Liver fibrosis tied to ventilator need in COVID-19

Last Updated: 2020-07-02

By David Douglas

NEW YORK (Reuters Health) - Middle-aged COVID-19 patients showing signs of advanced liver fibrosis, as estimated by the Fibrosis Index Based on 4 Factors (FIB-4), are at greater likelihood of requiring mechanical ventilation, according to researchers in Spain.

Not much is known about the role of liver fibrosis in the natural history of COVID-19, Dr. Luis Ibanez-Samaniego of Hospital General Universitario Gregorio Maran, in Madrid, and colleagues note in The Journal of Infectious Diseases.

The team examined data on 160 patients aged 35 to 65 years with COVID-19. The median length of follow-up was 29 days and none were lost to follow-up.

As many as 28.1% of the patients had an FIB-4 over 2.67, suggesting they were at risk for advanced liver fibrosis. This group also had a higher prevalence of cardiovascular risk factors as well as features suggestive of systemic inflammatory response such as higher levels of C-reactive protein.

Their need for mechanical ventilation was significantly greater than in those with a lower score (37.8% vs. 18.3%). Their time from diagnosis of COVID-19 to ICU admission was also significantly shorter (five days vs. 10 days).

Among factors significantly increasing the need for ICU admission were an FIB-4 of 2.67 or more (odds ratio, 3.41) and previous respiratory diseases (OR, 4.54). Multivariate logistic regression and bootstrap analysis confirmed that FIB-4 was an independent risk factor.

"Our findings," Dr. Ibanez-Samaniego continued, "are clinically meaningful because advanced liver fibrosis secondary to metabolic-associated fatty liver disease is the main driver of end-stage liver disease and hepatocellular carcinoma in Western countries.

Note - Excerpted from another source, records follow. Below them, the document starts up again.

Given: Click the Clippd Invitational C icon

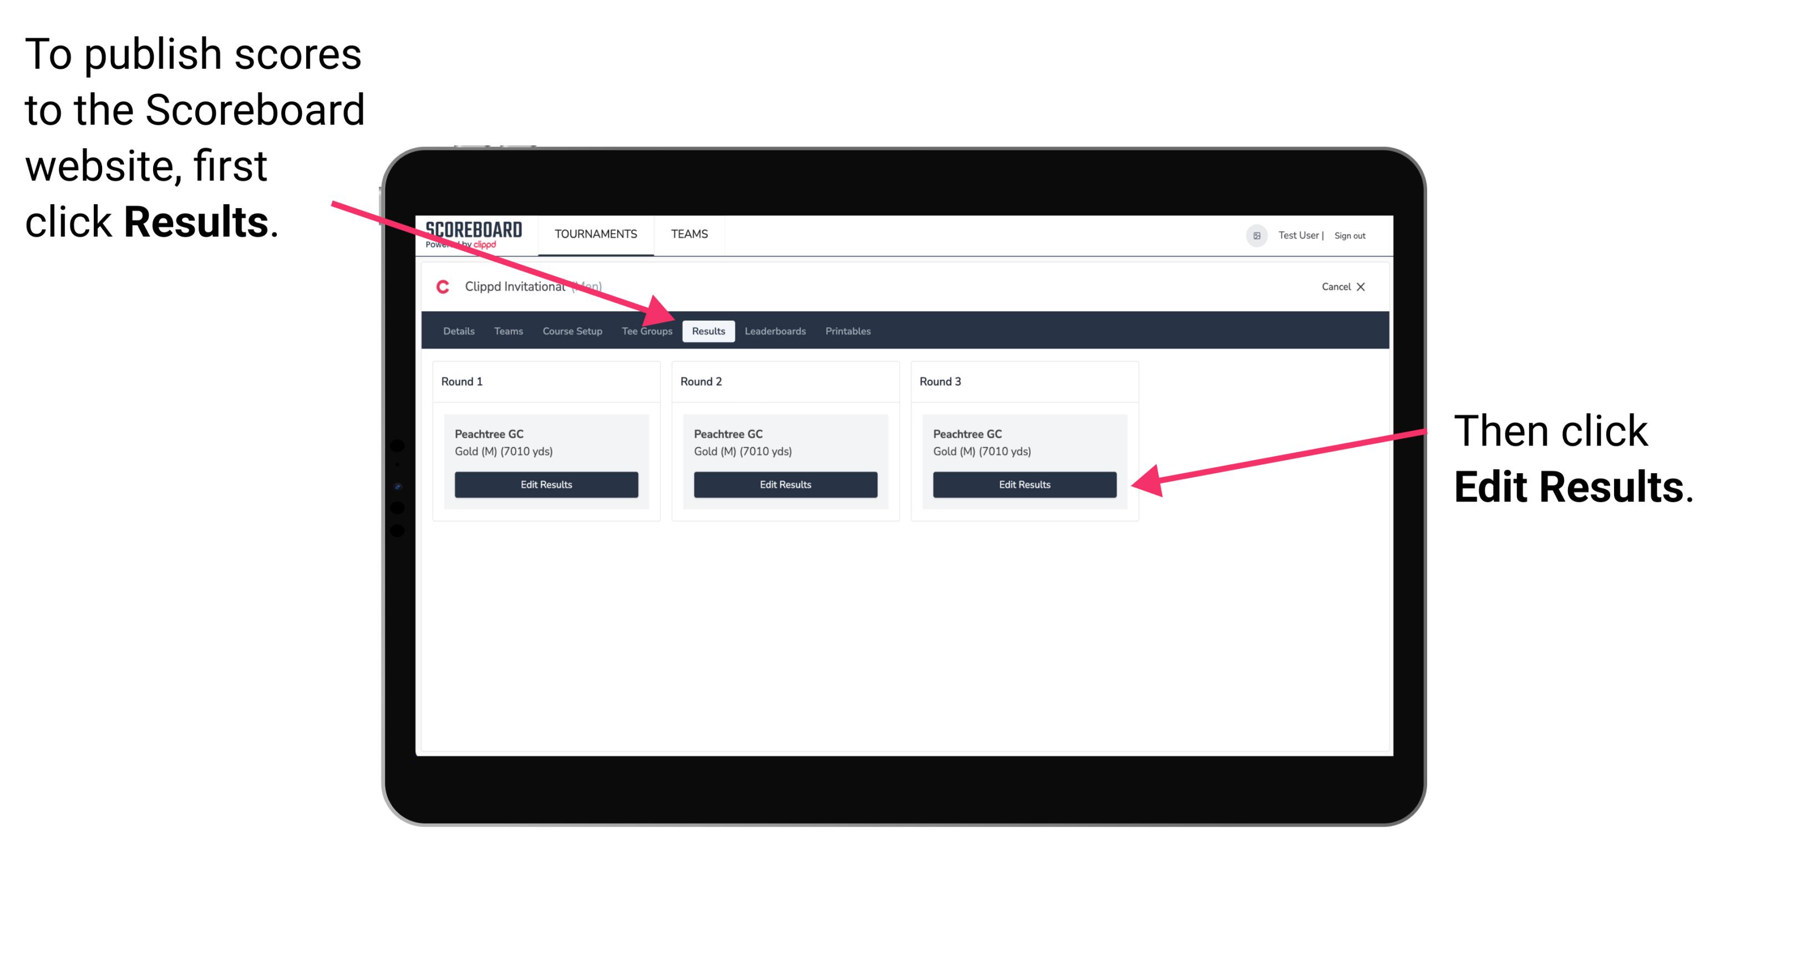Looking at the screenshot, I should (x=440, y=288).
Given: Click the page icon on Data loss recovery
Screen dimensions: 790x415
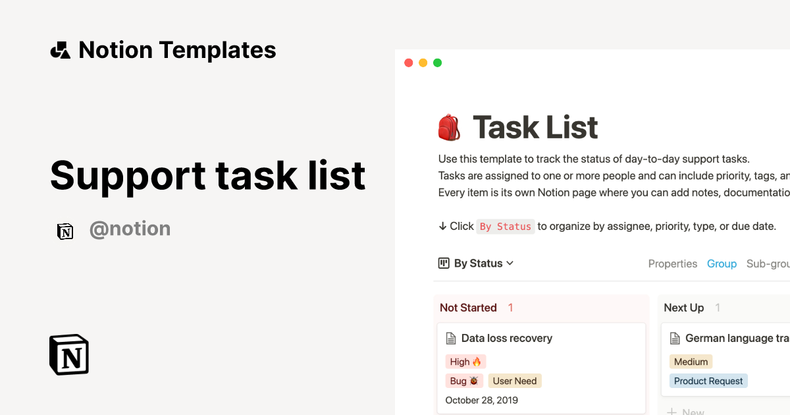Looking at the screenshot, I should pos(451,339).
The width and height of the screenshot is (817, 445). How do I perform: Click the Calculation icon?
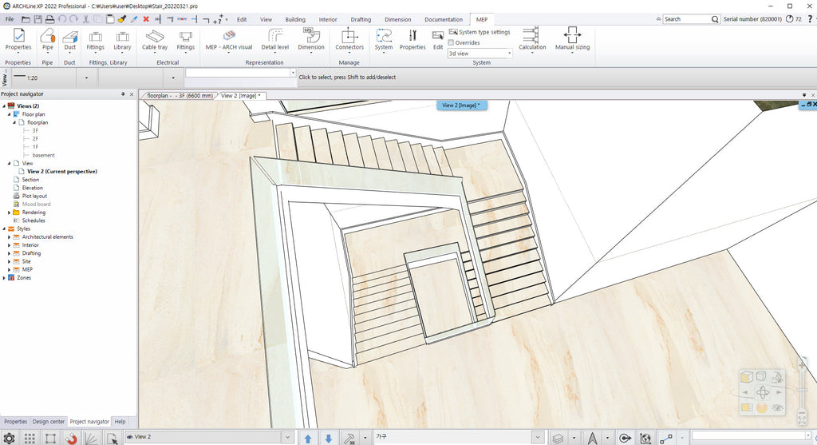[x=532, y=37]
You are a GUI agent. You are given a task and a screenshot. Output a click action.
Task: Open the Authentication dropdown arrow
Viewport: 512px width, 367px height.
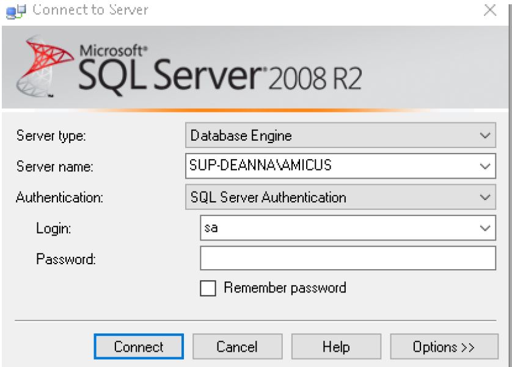[x=485, y=198]
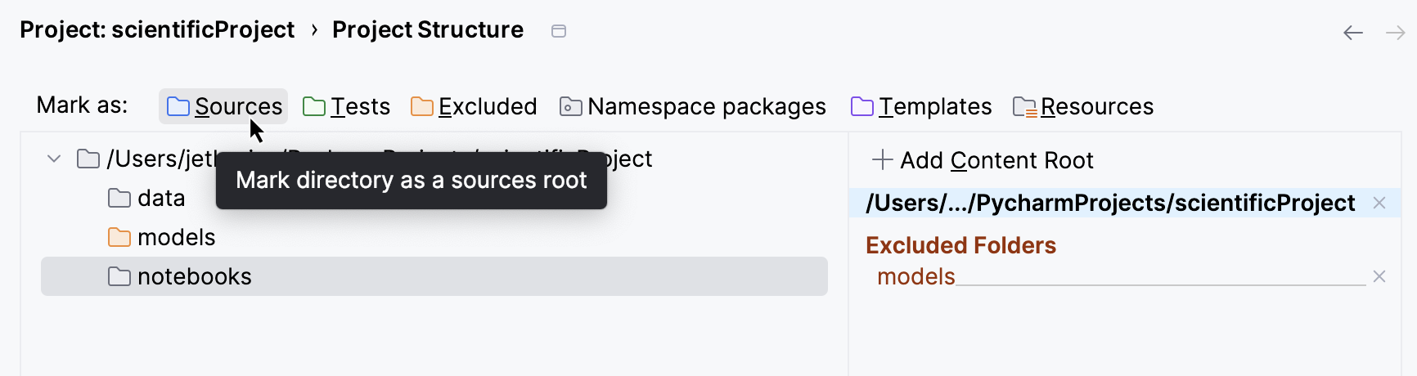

FIB-4, a validated and widely available score to assess the presence of liver fibrosis, could help clinicians to individualize the risk of poor clinical outcomes in patients with COVID-19."

"Importantly," he concluded, "this work is the first study to suggest that unsuspected hepatic fibrosis may play a relevant role in the course of COVID-19. Data coming from international registries, such as the COVID-Hep registry, will help to clarify this association."